Esa sombra nos persigue en cada imagen nuestra –también en el selfie que produce el día de sus 52 años de edad, al retratar la sombra de su cuerpo proyectada, Vicente de Melo: un anti-selfie, un selfie ciego como puede serlo todo selfie sin rostro. O quizás como aquella luz ínfima que Duchamp asomaba en su Farmacia, un embrague semántico, el operador de un cambio de registro como esa luz diminuta que procede del obturador del dispositivo y se refleja, punctum y sombra de sí mismo ante lo visible en el vidrio-espejo que cubre la figura ideal de un rostro de piedra, en Michelangelo con farois de Milton Machado.

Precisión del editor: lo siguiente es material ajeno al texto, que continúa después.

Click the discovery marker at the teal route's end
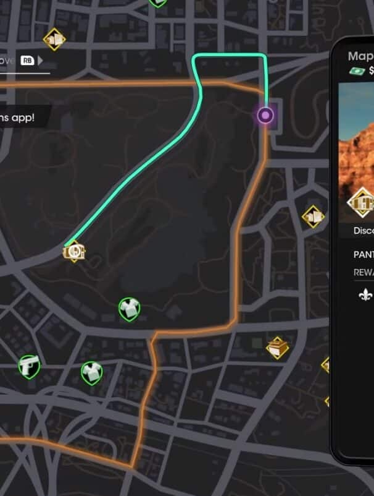374x496 pixels. tap(74, 252)
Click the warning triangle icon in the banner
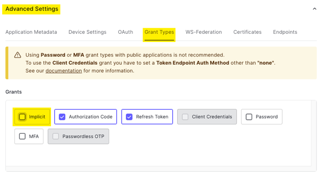Screen dimensions: 319x175 [18, 55]
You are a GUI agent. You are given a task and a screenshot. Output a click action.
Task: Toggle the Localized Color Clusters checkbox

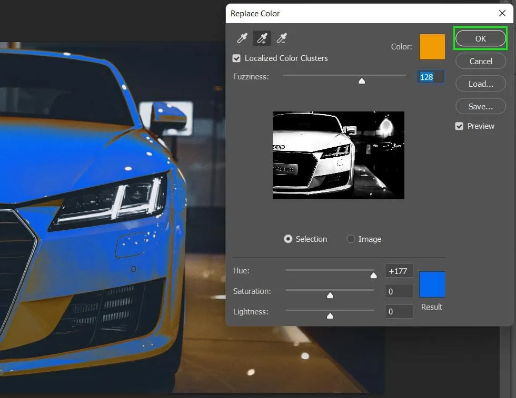coord(237,58)
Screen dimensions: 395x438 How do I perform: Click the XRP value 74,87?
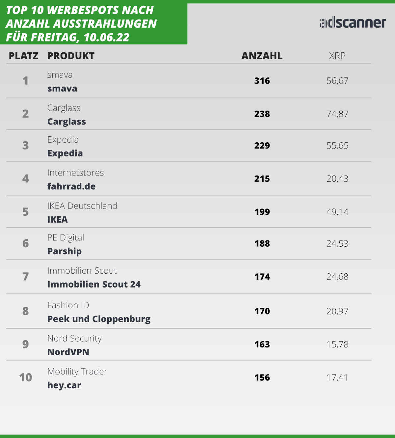[337, 114]
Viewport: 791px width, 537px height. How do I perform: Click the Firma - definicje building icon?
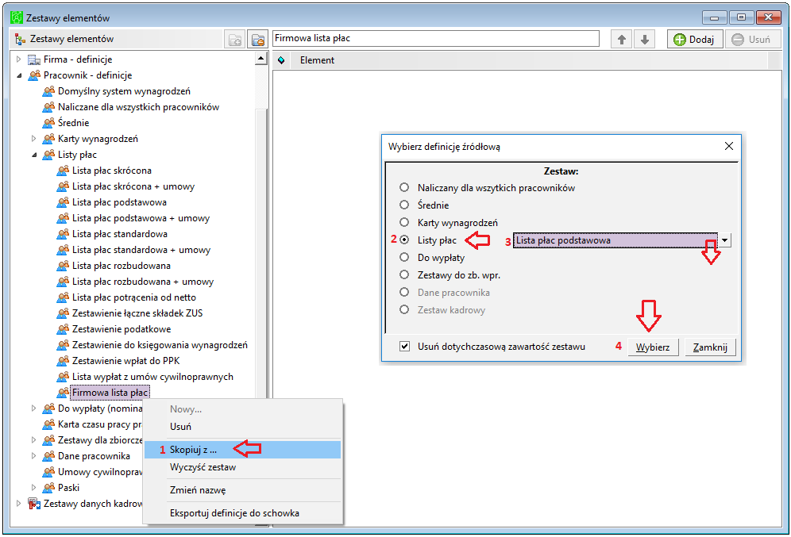(34, 60)
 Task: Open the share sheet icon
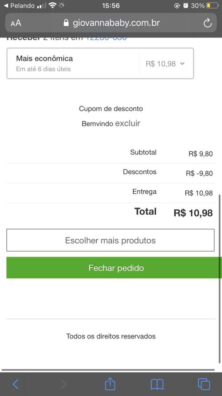pyautogui.click(x=110, y=384)
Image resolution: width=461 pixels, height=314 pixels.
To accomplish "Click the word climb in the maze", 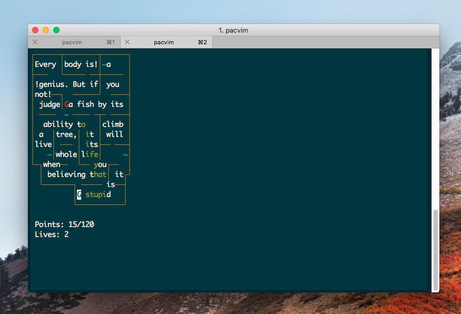I will click(113, 124).
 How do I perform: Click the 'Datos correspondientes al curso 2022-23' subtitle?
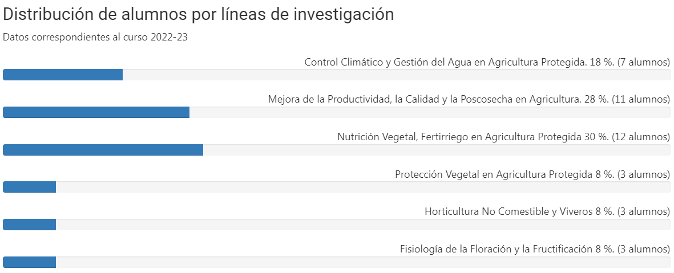95,37
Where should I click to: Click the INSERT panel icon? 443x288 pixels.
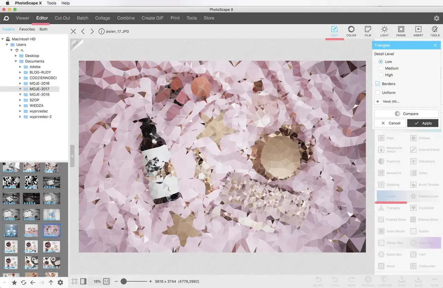(418, 31)
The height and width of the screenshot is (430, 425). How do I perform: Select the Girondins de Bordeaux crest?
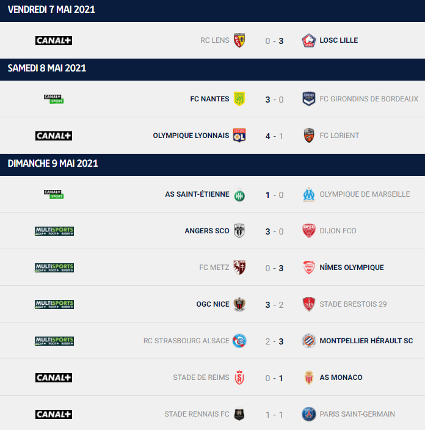(x=309, y=99)
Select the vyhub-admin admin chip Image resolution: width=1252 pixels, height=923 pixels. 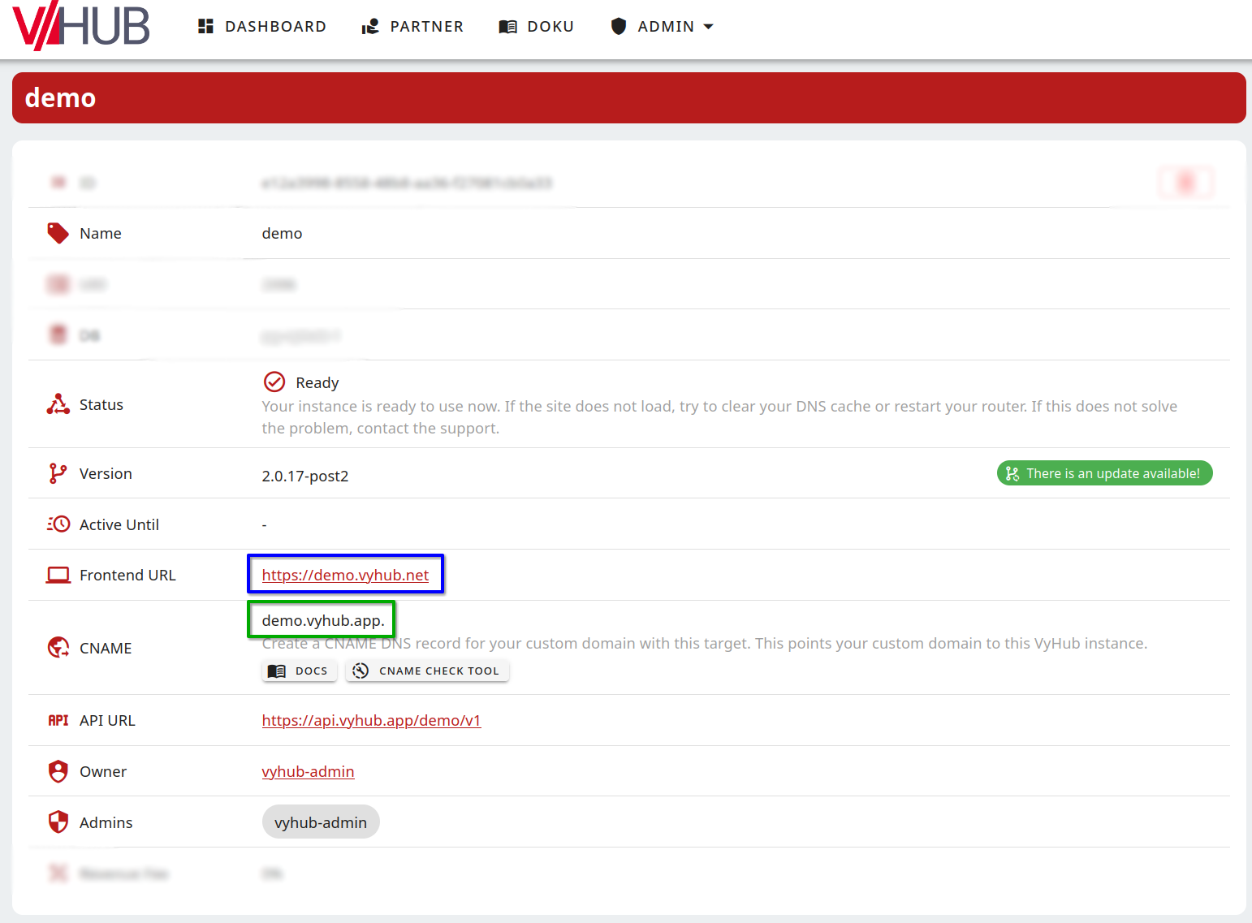(x=321, y=822)
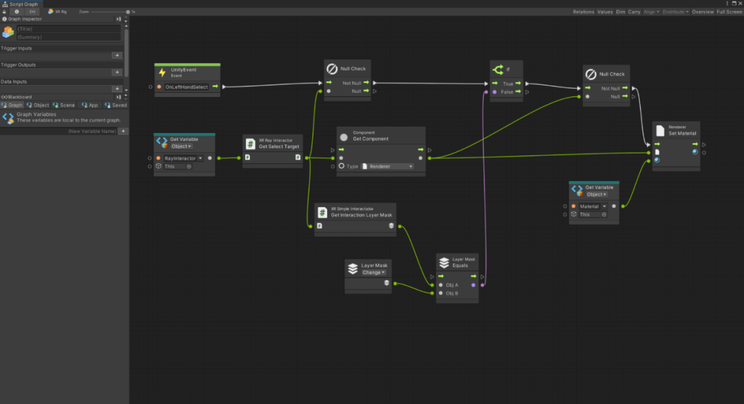Image resolution: width=744 pixels, height=404 pixels.
Task: Switch to the Saved variables tab
Action: pyautogui.click(x=116, y=105)
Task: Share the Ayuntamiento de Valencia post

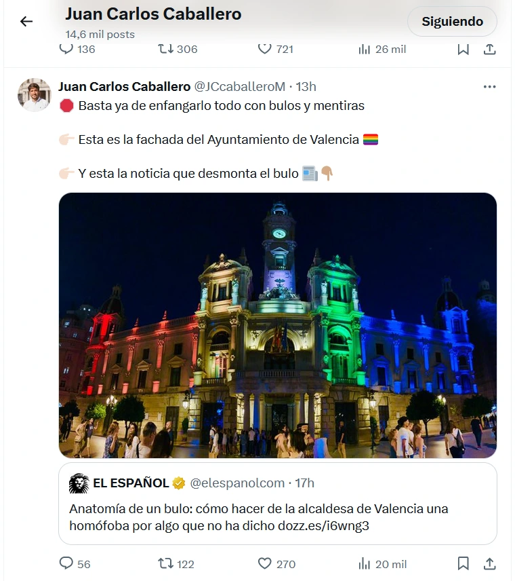Action: pos(489,563)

Otro punctum, otro género de selfie, uno que dá cuenta de aquella opacidad del cuerpo que ninguna imagen vence y que tampoco ninguna plenamente contiene, es la gota de sangre seca con la que que André Severo firma su presencia autoral –y personal- en sus collages. En estos, entre los cuales Narciso aparece subrepticiamente acompañado de la palabra fantasma, se multiplican dispersas las posibilidades de la imagen en su desencuentro incesante con la palabra, y tanto esta como aquel rastro de sangre –medición diaria de la altura de su glucosa y por lo tanto versión automática de aquel precepto clásico: nulla dies sine linea– constituyen un espejo roto, un espacio fractal para decir-se, no en la imagen, ni en la imagen de sí mismo, sino con ellas, o entre ellas, en los intervalos de sentido que hacen archipiélago entre huellas, imágenes y palabras, dejando abierta la potencia de vínculo que todo selfie, inútilmente, pretende clausurar con el sustituto imagístico de esa frase improbable: este soy yo.

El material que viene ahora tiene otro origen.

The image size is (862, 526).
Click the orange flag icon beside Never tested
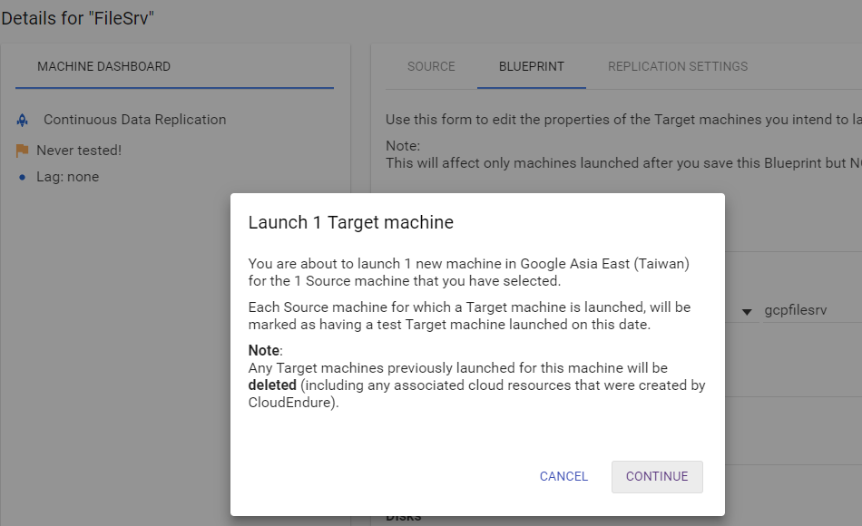(22, 151)
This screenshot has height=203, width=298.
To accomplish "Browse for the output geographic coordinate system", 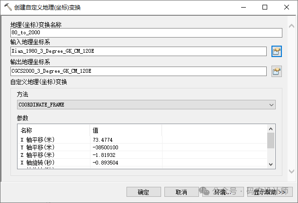I will [277, 71].
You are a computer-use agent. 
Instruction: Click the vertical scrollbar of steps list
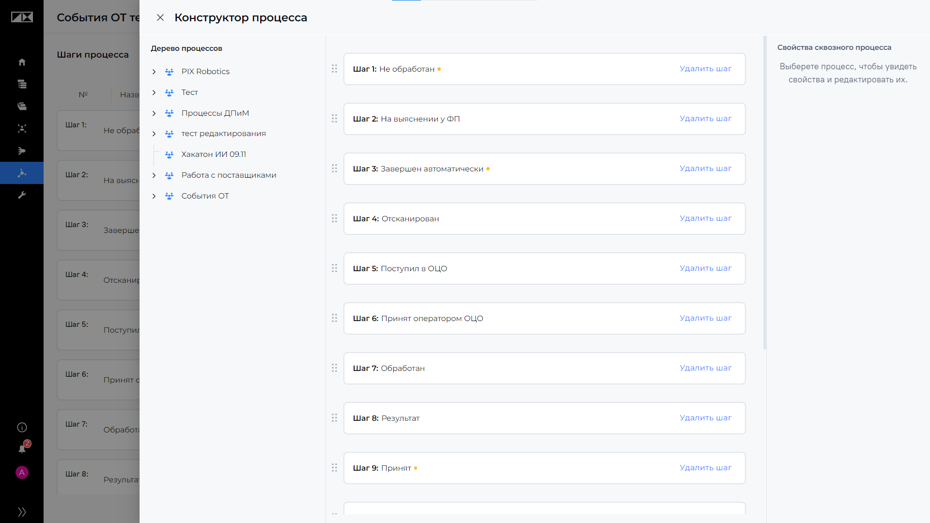point(765,193)
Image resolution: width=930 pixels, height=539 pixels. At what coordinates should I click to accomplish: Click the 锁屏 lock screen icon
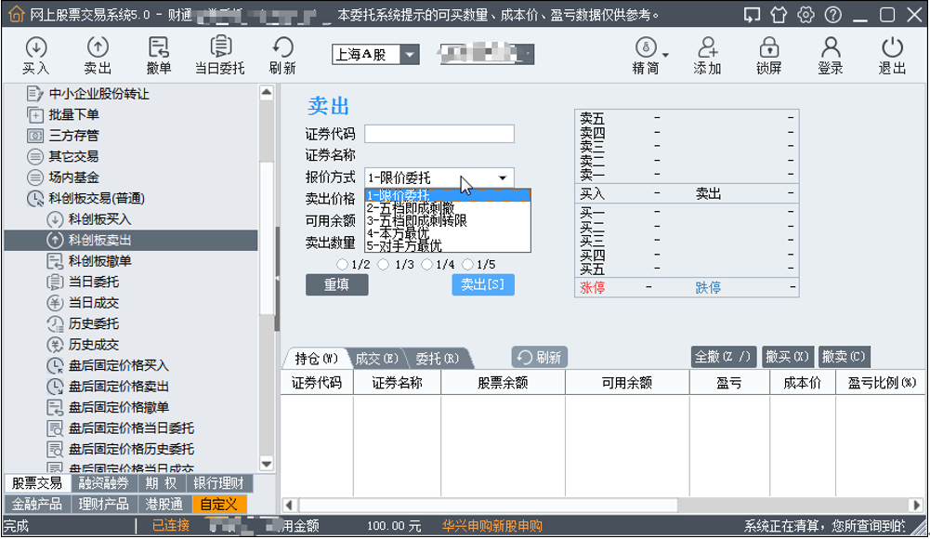(x=768, y=48)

*La exposición Arqueología del selfie, abrió el 27 de febrero, en la Galería Nara Roesler, New York, y una semana después debió cerrar sus puertas al público. Curador: Luis Pérez-Oramas.


Notas

1. Ver: Bourdieu: ‘Ocasión de práctica y práctica de ocasión’ in: Un art moyen. Essai sur les usages sociaux de la photographie [Paris: Minuit, 1965], p. 54.

2. Ver Roland Barthes: Rhétorique de l’image, in L’obvie et l’obtus. Essais critiques III [Paris: Seuil, 1982], 35.

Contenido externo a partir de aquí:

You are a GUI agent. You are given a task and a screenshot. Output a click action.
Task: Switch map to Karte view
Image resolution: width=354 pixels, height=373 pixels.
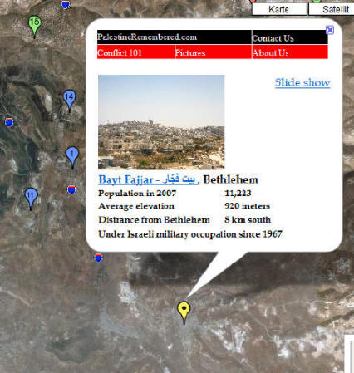(279, 9)
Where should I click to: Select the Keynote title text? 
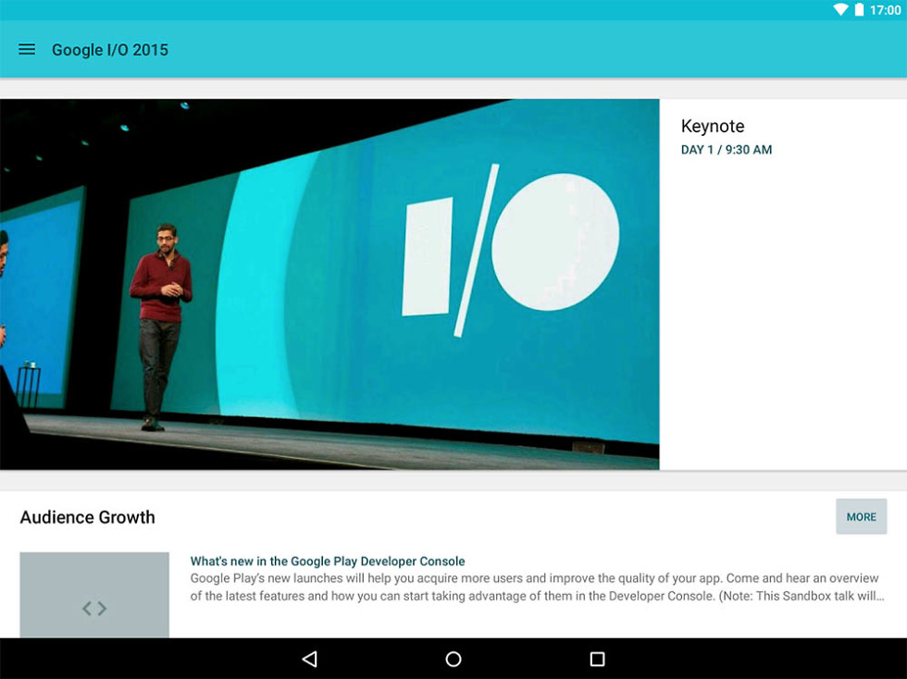pos(713,127)
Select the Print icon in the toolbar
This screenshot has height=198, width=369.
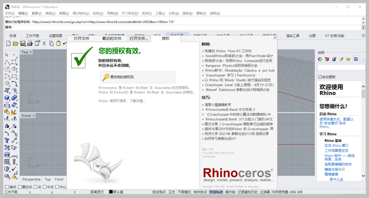tap(30, 44)
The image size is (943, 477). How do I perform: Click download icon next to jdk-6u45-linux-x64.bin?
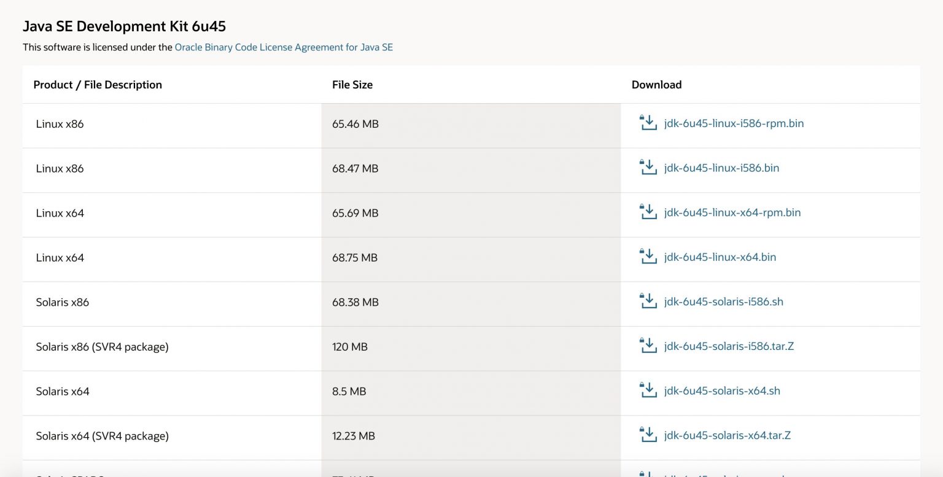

3. Ver Robert Castel: Images et phantasmes in Bourdieu [1965], 289.

4. Ver Giorgio Agamben: Qu’est-ce qu’un commandement? in Création et anarchie. L’oeuvre à l’âge de la religion capitaliste [Paris,: Rivages, 2019], 89-90.

5. Ver Pseudo-Longin: De Sublime, XX-2 [Paris: Les Belles Lettres, 1965], 33.

6. Ver Pseudo-Longin: De Sublime, XX-2 [Paris: Les Belles Lettres, 1965], 33.